There aren’t too many rock stars for whom dressing in brown is a trademark. Yet Stephin Merritt’s unvarying sartorial commitment to the colour has been inspiring. In 2008, French footwear label Bluedy introduced “the Stephin”: a line of pointy, mid-top, slim-toed leather and nubuck shoes, in four shades of brown from kobicha to taupe.
Much to Merritt’s annoyance, they didn’t even send him a pair.
“I wear the whole spectrum from white to sepia,” he tells me quietly, seated in the lobby of his hotel in London. “Brown is good for argyle …” He pulls up a khaki trouser leg to reveal his patterned socks.
“I like brown. As with preppy clothing, you can get dressed in the dark with no problem.”
Over the years, Merritt has earned a reputation for being a hard interview. His public Q&A events are regularly punctuated with discomfiting Pinteresque pauses. When pressed for an encore, he and his band once performed John Cage’s ‘4’33’’’. Strike the right topic, though, and he’s positively cuddly.

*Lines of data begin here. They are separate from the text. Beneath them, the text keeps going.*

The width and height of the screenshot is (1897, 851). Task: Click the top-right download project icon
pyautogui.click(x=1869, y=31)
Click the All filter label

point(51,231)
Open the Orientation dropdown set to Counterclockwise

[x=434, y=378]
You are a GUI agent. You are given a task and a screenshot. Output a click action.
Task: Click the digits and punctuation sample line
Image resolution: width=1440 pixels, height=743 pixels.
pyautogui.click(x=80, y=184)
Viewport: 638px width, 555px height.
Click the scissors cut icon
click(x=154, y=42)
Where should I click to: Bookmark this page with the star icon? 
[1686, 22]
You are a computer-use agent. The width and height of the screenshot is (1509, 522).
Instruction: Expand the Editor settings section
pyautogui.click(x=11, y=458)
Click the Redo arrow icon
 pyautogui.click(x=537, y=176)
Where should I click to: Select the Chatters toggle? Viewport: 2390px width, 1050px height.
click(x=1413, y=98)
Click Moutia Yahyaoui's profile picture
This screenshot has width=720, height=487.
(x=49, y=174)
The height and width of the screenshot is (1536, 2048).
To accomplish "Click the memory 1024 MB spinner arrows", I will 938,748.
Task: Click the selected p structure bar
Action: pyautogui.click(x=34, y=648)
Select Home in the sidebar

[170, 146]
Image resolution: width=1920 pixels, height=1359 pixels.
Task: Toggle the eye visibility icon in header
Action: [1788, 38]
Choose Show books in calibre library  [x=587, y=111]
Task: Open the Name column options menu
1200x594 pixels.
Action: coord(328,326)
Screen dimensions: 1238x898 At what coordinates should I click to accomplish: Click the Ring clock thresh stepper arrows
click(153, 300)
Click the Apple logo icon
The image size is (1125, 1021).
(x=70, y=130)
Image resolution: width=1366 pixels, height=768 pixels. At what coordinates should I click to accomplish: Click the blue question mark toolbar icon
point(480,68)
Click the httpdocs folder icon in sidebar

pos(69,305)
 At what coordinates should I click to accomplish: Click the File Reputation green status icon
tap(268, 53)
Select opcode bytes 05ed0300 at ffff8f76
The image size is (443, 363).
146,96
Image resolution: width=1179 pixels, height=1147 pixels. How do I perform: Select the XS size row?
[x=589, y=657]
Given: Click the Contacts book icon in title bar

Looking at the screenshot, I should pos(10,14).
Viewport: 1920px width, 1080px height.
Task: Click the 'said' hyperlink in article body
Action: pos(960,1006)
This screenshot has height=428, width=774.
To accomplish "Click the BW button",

Merritt lights up at the chance to explain the superiority of Act One of Stephen Sondheim’s Into the Woods compared to Act Two, or describe the qualities of the cittern, his most recent exotic instrument purchase from a music shop in Bristol.
Just don’t ask him if he’s enjoying his current tour and expect him to sugar-coat the answer.
“I don’t like performing …” he says, the night after a two-performance stint at the Barbican Centre, “So … no.”